2026年9月14日(月)

ブラザー工業、カスタマーサポートの体制強化で48時間内の復旧率90%以上を実現

全国に部品在庫を拡充

30番の小型マシニングセンタ「SPEEDIO」シリーズを展開するブラザー工業は昨年より、『Speedy,Always,with you』をテーマにカスタマーサポート体制を強化している。機械操作やトレーニングはもちろん、機械の故障や不具合が起こっても万全の体制でユーザーに寄り添い、業界最速レベルの48時間内復旧率90%以上を維持。同社のカスタマーサポートの取り組みやサービスを取材した。

「自動車と同じく工作機械も不具合や故障はつきものだが、昨今、メーカーのカスタマーサポート体制の品質がユーザーの機械選択に大きく影響している」と話すのはサービスグループの小﨑光仁グループ・マネジャー。同社は「生産立上/段取」から「稼働/点検」「修理/復旧」「改善/提案」の4カテゴリーに分け、各項目で充実したサービスを展開している。

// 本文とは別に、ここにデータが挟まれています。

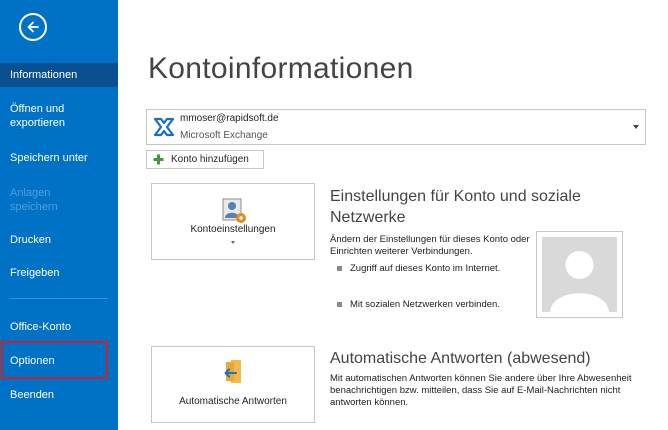 This screenshot has width=668, height=430. I want to click on page-title: Kontoinformationen, so click(281, 68).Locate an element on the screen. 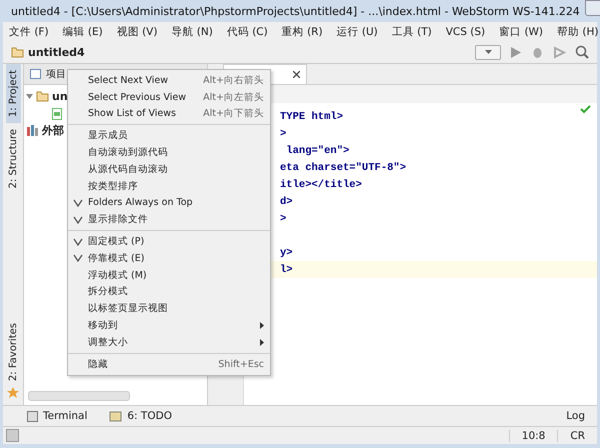  code-line: itle></title> is located at coordinates (321, 184).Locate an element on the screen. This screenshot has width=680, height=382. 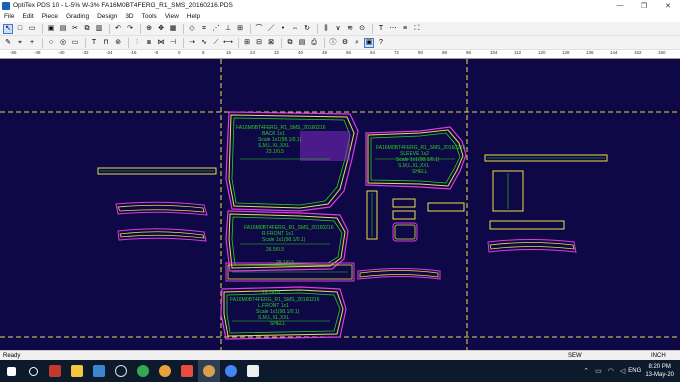
menu-design: Design is located at coordinates (107, 16).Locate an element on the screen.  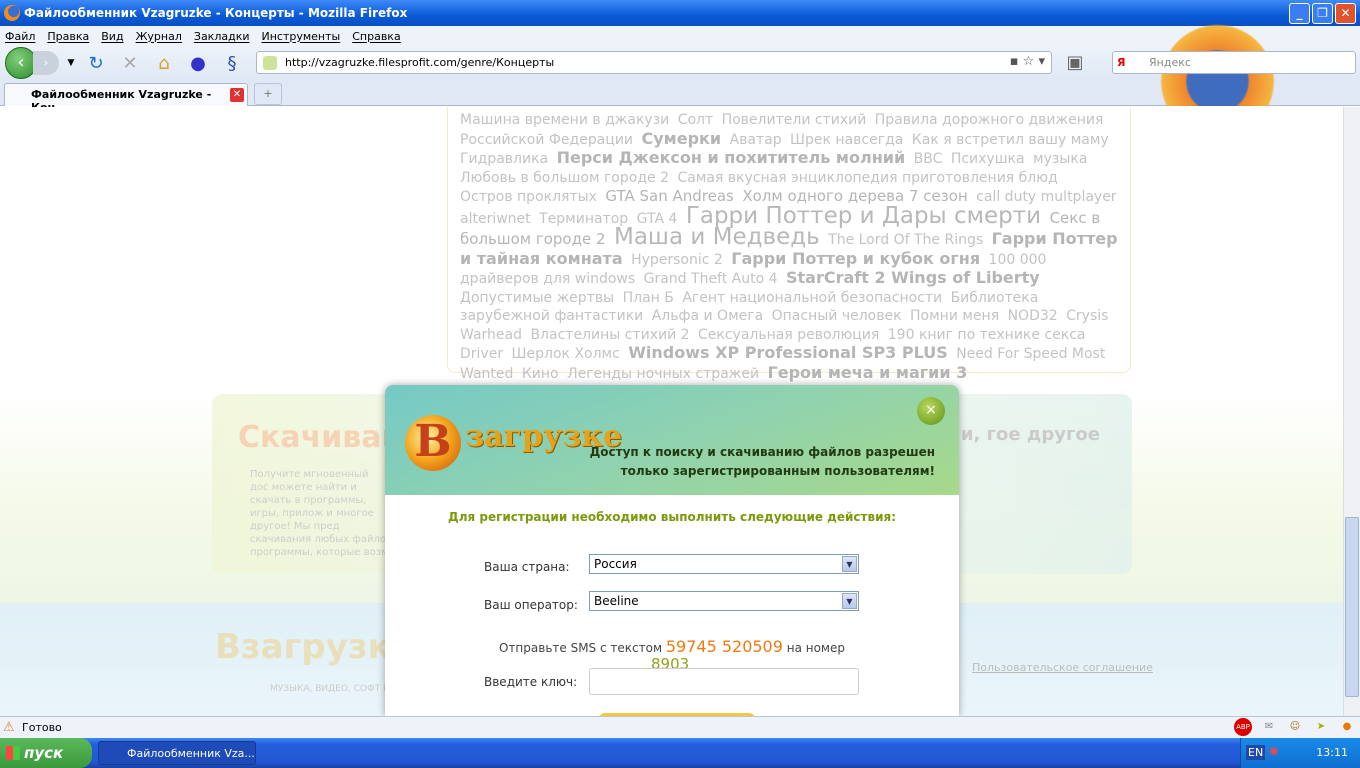
tag-link: Гарри Поттер и кубок огня is located at coordinates (856, 258). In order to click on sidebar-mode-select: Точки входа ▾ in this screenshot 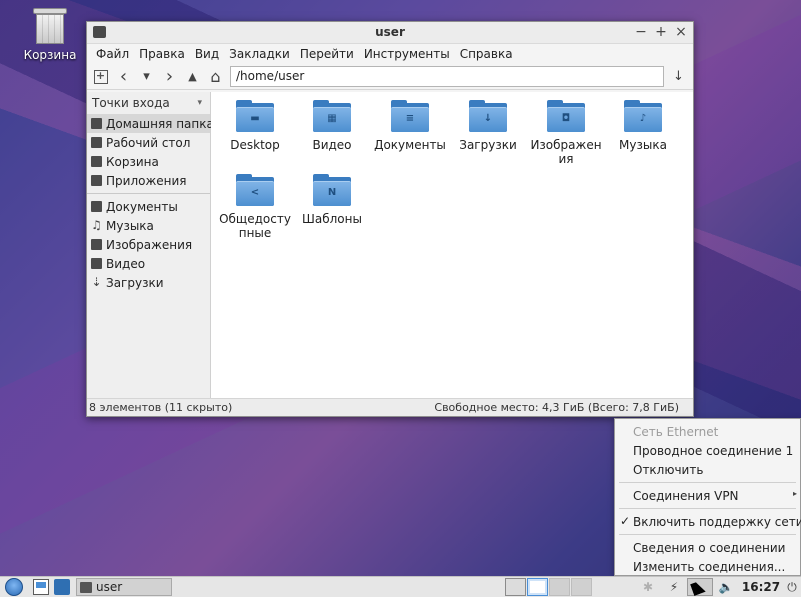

「生産/立上」では製品の操作方法やプログラムなど初期のトラブルや困り事に対応する『コンタクトセンター』を設け、20数年以上のベテランがトラブルや課題に対応。24時間365日利用できるチャットボット「Dr.SPEEDIO」も立ち上げ、いつでも顧客に対応できる体制を構築。機械操作やプログラミングを学ぶトレーニングコースも用意した。

さらに、ユーザー会員向けダウンロードサイト(会員登録無料)で製品カタログやマニュアルなど技術情報の閲覧、復旧・メンテナンス手順を公開。ユーザー自身で日々の点検を行うことで機械寿命や故障リスクの軽減に直結するため、ユーザーで出来るメンテナンス方法ほか、自動車のようにメーカー推奨の「おまかせ点検サポート」で機械の故障リスク軽減を提案している。

万が一、故障や不具合が起きても、初期診断(ヒアリングやメールなど)で原因を特定。訪問日程、部品・治工具の手配を迅速に行い、48時間以内に90%以上復旧させることで機械のダウンタイムを最小限に抑え、生産を止めない現場作りに貢献。

これを実現できるのは、需要予測ロジック運営をしている本部倉庫と全国の営業所(6カ所)、外部在庫(仙台市)を設け、補給部品即納率95%達成しているからだ。「今年度中に西日本にも外部在庫を設け、全国どこでも即対応できる体制を整える」と浦底正和チーム・マネジャー。故障時の部品費用などを抑えるメンテナンス契約「安心パック」も用意し、長期間安心して機械を使用することが可能。同社では早期復旧を図るため、開発段階から機電一体型でユニット式、作業性の良さを考慮した機械設計を重視。組織体制も開発部の中に市場支援チームを設け、難解な案件も開発とサービスの両輪で対応できるのも大きな強みだ。

現在は『遠隔サポート』にも注力。機械に遠隔サポートキットを取り付けると、ネットワーク経由で設備状態が把握できるデータサービスを提供。異常時に登録したメールアドレスへ通知する、不具合時に問診不要で対応できる、毎月定期的に稼働変化をレポートする(サービス料は1台あたり年2万円)。「初めてのユーザー様で安心感を得たいと加入されるケースが増えている」と浦底氏。今後は主軸センサ追加(オプション)による機械のモニタリングで予知保全やデータ分析にも力を入れる。小﨑グループ・マネジャーは「当社サービスは顧客アンケート(NPSアンケート)でも高い評価を得ている。生産を止めず、安定稼働を守り、ユーザーに安心して使用頂けるように、我々は努力を続ける」としている。